AI Article Synopsis

  • A 72-year-old man was hospitalized for dysuria and frequent fainting, diagnosed with neurogenic bladder and showed symptoms such as blepharoptosis, anisocoria, and sleep apnea.
  • Neurological tests indicated sympathetic dysfunction, and MRI revealed lacunar infarctions but no signs of severe brain degeneration.
  • Treatment with nasal CPAP improved his sleep apnea, reduced orthostatic hypotension and syncope, suggesting CPAP may help manage these symptoms in neurodegenerative conditions like pure autonomic failure.

Article Abstract

A 72-year-old man was admitted to our hospital due to dysuria and frequent syncope. The patient had been well until the age of 70 years, when he began with these symptoms and neurogenic bladder was diagnosed in the other hospital. On admission, neurological examinations revealed no abnormal findings except blepharoptosis, anisocoria and orthostatic hypotension.
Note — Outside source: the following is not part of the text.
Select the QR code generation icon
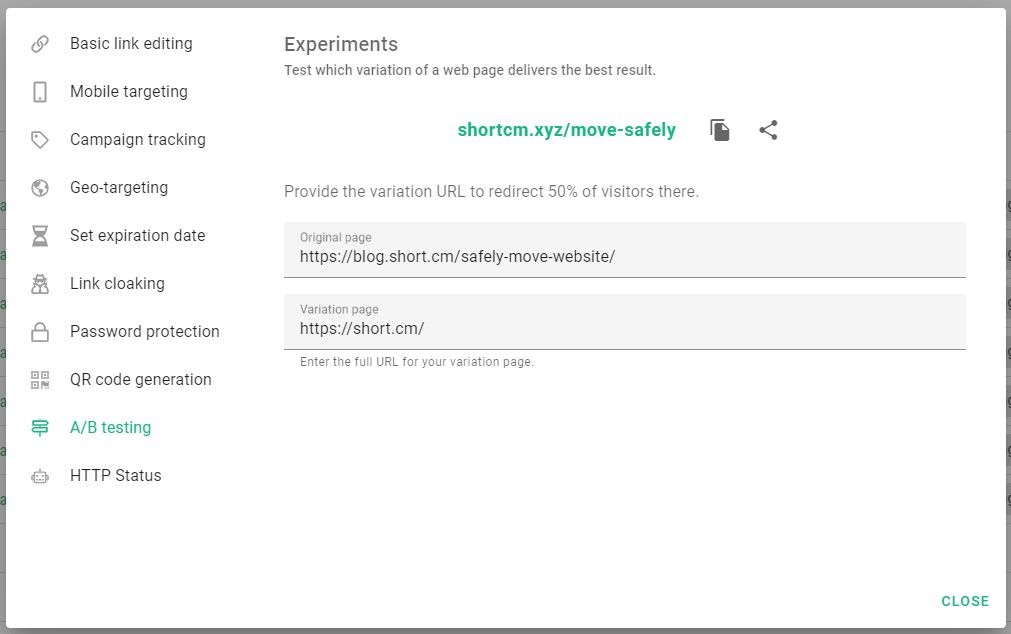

Frequent apnea was evident during sleep. Autonomic function tests showed mainly sympathetic postganglionic dysfunction. Brain magnetic resonance imaging showed lacunar infarctions without cerebello-pontine atrophy or abnormal signals of the basal ganglia. We diagnosed pure autonomic failure (PAF) with sleep apnea syndrome (SAS). After starting nasal continuous positive airway pressure (CPAP) for SAS, his sneezing and sleep apnea drastically improved. Interestingly, CPAP also decreased the severity of orthostatic hypotension and syncope. Ambulatory blood pressure monitoring (ABPM) showed remarkable improvement in diurnal fluctuation of blood pressure after CPAP therapy. Although SAS is frequently associated with Shy-Drager syndrome but not with PAF, patients with PAF had been reported to have degenerative changes in the central nervous system overlapping with Shy-Drager syndrome or Lewy body disease. This case raised the possibility that nasal CPAP may be useful for orthostatic hypotension as well as SAS in neurodegenerative diseases.